UK: You Never Give Me Your Money: Competition Law, Damages Actions, And The Healthcare Sector

Last Updated: 28 March 2011
Article by Stephen Whitfield, Natasha Kirk, Louisa Penny and Robert Vidal

Public healthcare bodies that have suffered loss as a result of competition law infringements should consider 'follow on' damages actions as a means of recovering public money. Is this what lies behind the Department of Health's recent claim against Reckitt Benckiser?


In the January 2011 issue of InFocus, we reported on the Office of Fair Trading's recently concluded competition law investigation into an abuse of a dominant market position by Reckitt Benckiser.

Reckitt Benckiser was fined £10.2m in October 2010 for abusing its dominant position in relation to a lifecycle management practice connected with its popular heartburn medicine, Gaviscon. NHS packs of Gaviscon Original had been withdrawn and delisted from the NHS prescription channel by Reckitt Benckiser and replaced with a newer, slightly modified product, Gaviscon Advance. Certain features of the NHS electronic prescription system ensured that generic market entry was prevented as a result of this strategy.

Consequently, it is possible that health authorities continued to pay higher prices than would have been necessary if generic heartburn products had been available for prescription during the time of the infringement.

'Follow on' damages actions in the UK

Persons who have suffered loss as a result of an infringement of UK or EU competition law are entitled to seek damages in order to recover those losses through the UK court system.

'Follow on' damages actions, that is, actions for damages where liability has already been established through an infringement decision issued by a regulator, may be commenced either in the Competition Appeal Tribunal or the High Court, depending on the circumstances of the case.

  • Competition Appeal Tribunal. The advantage of commencing a damages action in the Competition Appeal Tribunal is that it is a specialist competition law tribunal with expert judges and economic advisers; however follow on damages actions cannot usually be brought in the CAT until after the conclusion of any appeals against a regulatory infringement decision.
  • High Court.
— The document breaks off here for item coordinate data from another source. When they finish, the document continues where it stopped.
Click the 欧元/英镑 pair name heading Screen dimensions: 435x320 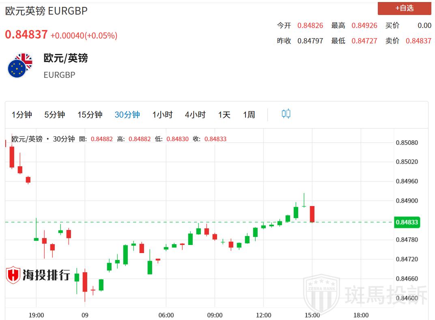click(x=65, y=58)
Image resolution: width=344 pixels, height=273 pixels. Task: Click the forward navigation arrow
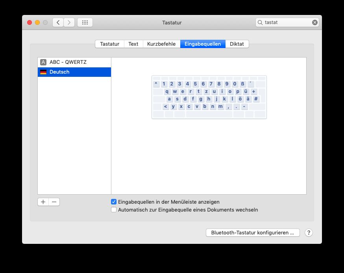pos(69,22)
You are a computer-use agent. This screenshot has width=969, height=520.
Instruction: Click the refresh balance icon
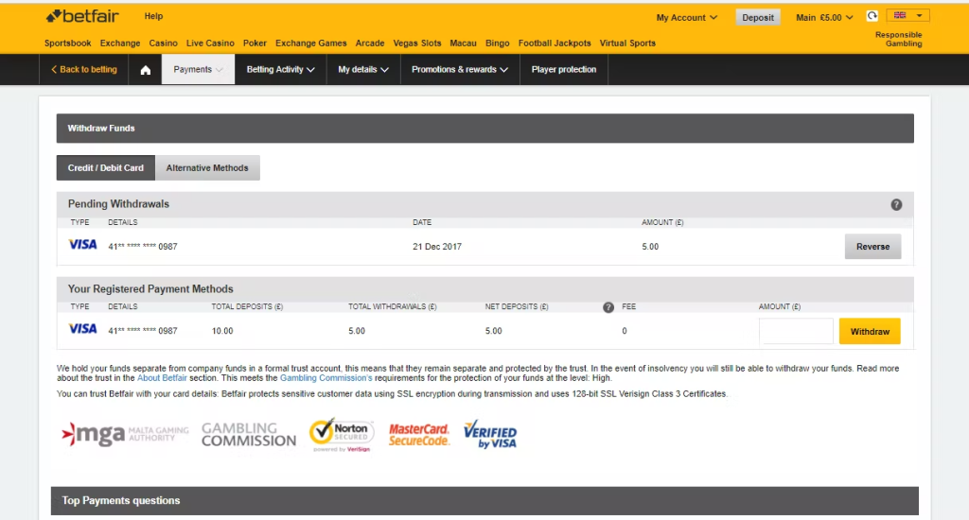click(872, 16)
Although the High Court has fewer specialist competition law judges, it is nevertheless possible to commence competition damages actions and make significant progress with them while the related regulatory investigation continues or any appeals are being heard.
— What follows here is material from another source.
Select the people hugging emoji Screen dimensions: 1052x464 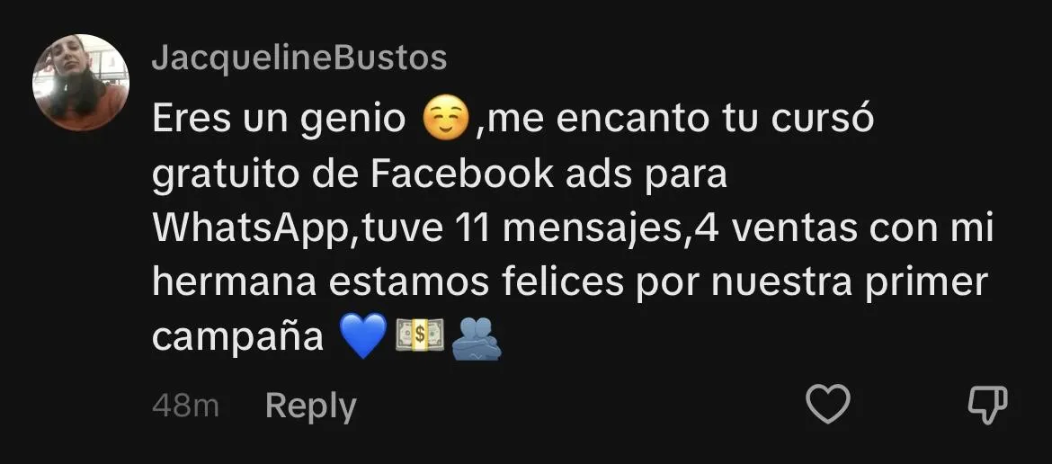(x=477, y=337)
The department of health's claim against Reckitt Benckiser

Last month, it emerged in press reports that the Department of Health, collectively with all 10 Strategic Health Authorities and 144 Primary Care Trusts, had lodged a claim against Reckitt Benckiser in the High Court. The same press reports suggested that the claim relates to an attempt to recover losses suffered as a result of Reckitt's abuse of dominance in the Gaviscon case.
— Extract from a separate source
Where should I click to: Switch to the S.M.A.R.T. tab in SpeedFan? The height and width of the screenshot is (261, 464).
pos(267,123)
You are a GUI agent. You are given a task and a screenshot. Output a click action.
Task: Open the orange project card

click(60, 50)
Political significance of the department of health claim

If and when the court documents become a matter of public record, the precise nature of the claim will emerge. However, if there is an underlying competition law damages action in this case, then the political significance of the action could outweigh any technical legal points of interest. In this regard, it is worth noting the following.

  • Duty to recover public money? Public sector bodies are often quick to claim that they consider themselves to have a duty to attempt to recover public money. In cases where public bodies have overpaid for services and medicines as a result of anticompetitive conduct, that laudable civic objective could restore significant sums of money to the public purse. Entities such as the Department of Health, Primary Care Trusts, and Strategic Health Authorities (together with their successors in the imminent NHS reforms) could all benefit from the UK's damages actions regime.
  • Legislative proposals to encourage damages actions. In the face of sometimes strong opposition, in 2012 the European Commission intends to table legislative plans designed to encourage damages actions. The aim is to help small businesses and consumers bring claims against antitrust infringers, but the effect of the reforms should be to liberalise the whole sector.
  • Don't forget about Monitor. The previously unassuming body set up in 2004 to authorise and regulate NHS foundation trusts is intended to become, under the government's NHS reforms, a supercharged competition regulator. Monitor will have the ability to apply UK and EU competition law across the healthcare sector.

An already strong incentive to recover public money, especially at a time of severe budgetary restraint, combined with a dedicated sectoral competition regulator, could mean more investigations, more infringement decisions, and in turn that could result in greater scope for public bodies to make creative use of competition law damages actions.

The content of this article is intended to provide a general guide to the subject matter. Specialist advice should be sought about your specific circumstances.